Trust as a Predictor of Patient Perceptions Regarding Overlapping Surgery and Trainee Independence

Abstract

Objectives: To examine opinions on trainee independence and attending presence among a cross‐section of the general population and explore how perceptions of trust, past experiences, and demographics interacted with comfort consenting to these surgical scenarios. Study Design: Mixed‐methods. Methods: Based on prior qualitative analysis, we designed a survey of patient preferences and values that focused on trust in healthcare practitioners and processes, which also included comfort ratings of three surgical scenarios (including overlapping surgery). The survey was administered to a sample from the general public using Mechanical Turk. We identified discreet domains of trust and examined the association of responses to these domains with comfort ratings, prior healthcare experiences, and demographics. Results: We analyzed 225 surveys and identified four patient subgroups based on responses to the surgical scenarios. Subjects that were more comfortable with overlapping surgery were more trusting of trainees and delegation by the attending.
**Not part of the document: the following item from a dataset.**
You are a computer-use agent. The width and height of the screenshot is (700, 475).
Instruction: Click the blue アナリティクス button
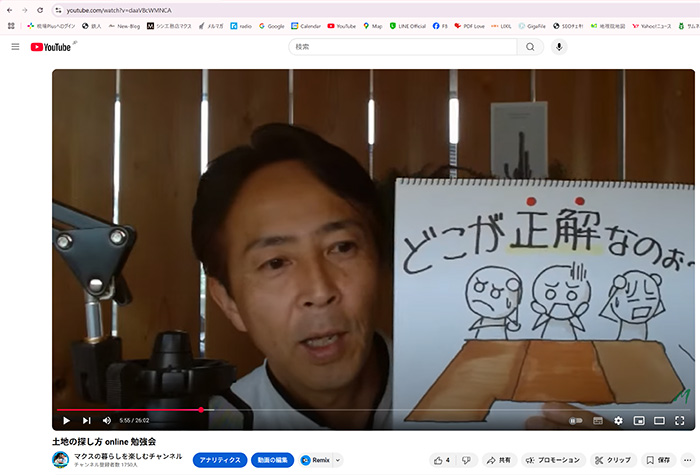click(x=220, y=460)
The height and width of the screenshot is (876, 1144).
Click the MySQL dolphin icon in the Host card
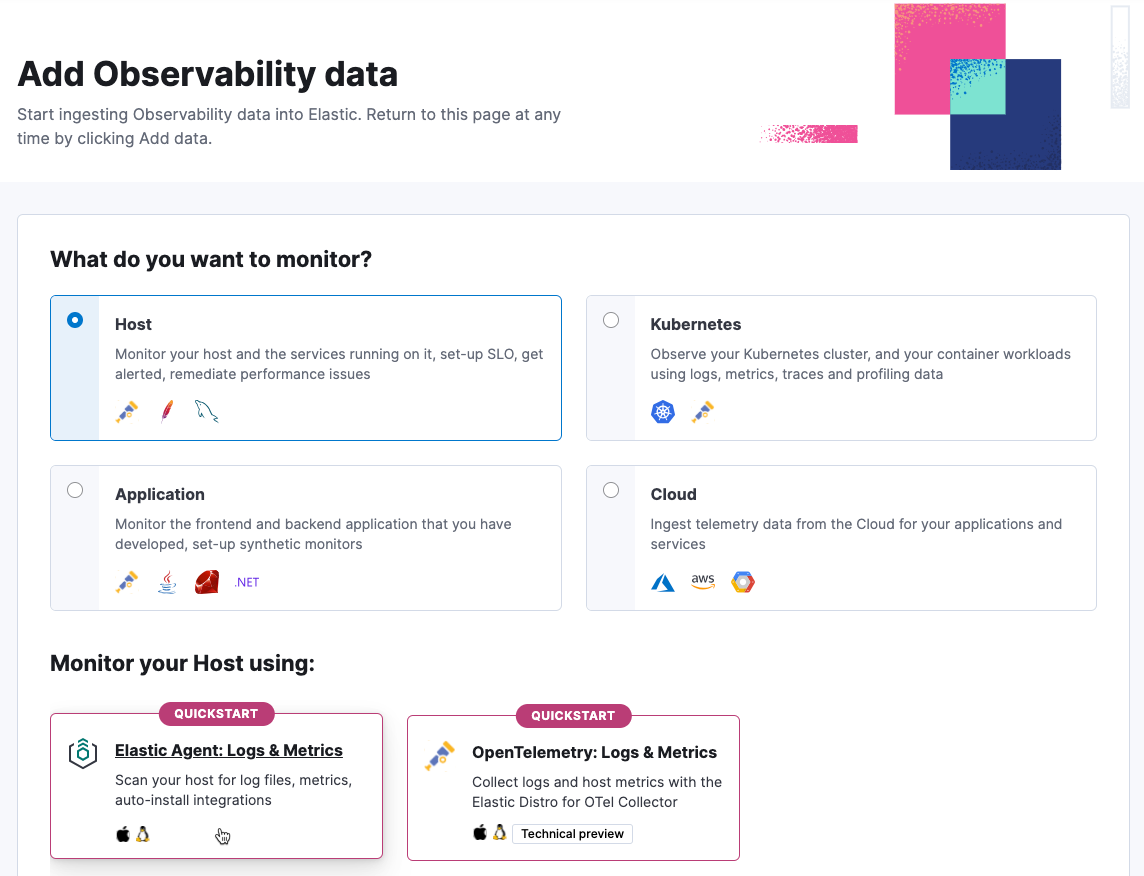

Past experiences in healthcare (positive and negative) were associated with multiple domains of trust (in trainees, surgeons, and the healthcare system). Demographics were not predictive of trust responses or comfort ratings. Conclusion: Patients express varying degrees of comfort with overlapping surgery, and this is not associated with demographics. Past negative experiences have an impact on trust in the healthcare system overall, and trust in trainees specifically predicts comfort with attending absence from the operating room. Efforts to increase patient comfort with overlapping surgery and surgical training should include strategies to address past negative experiences and foster trust in trainees and the delegation process.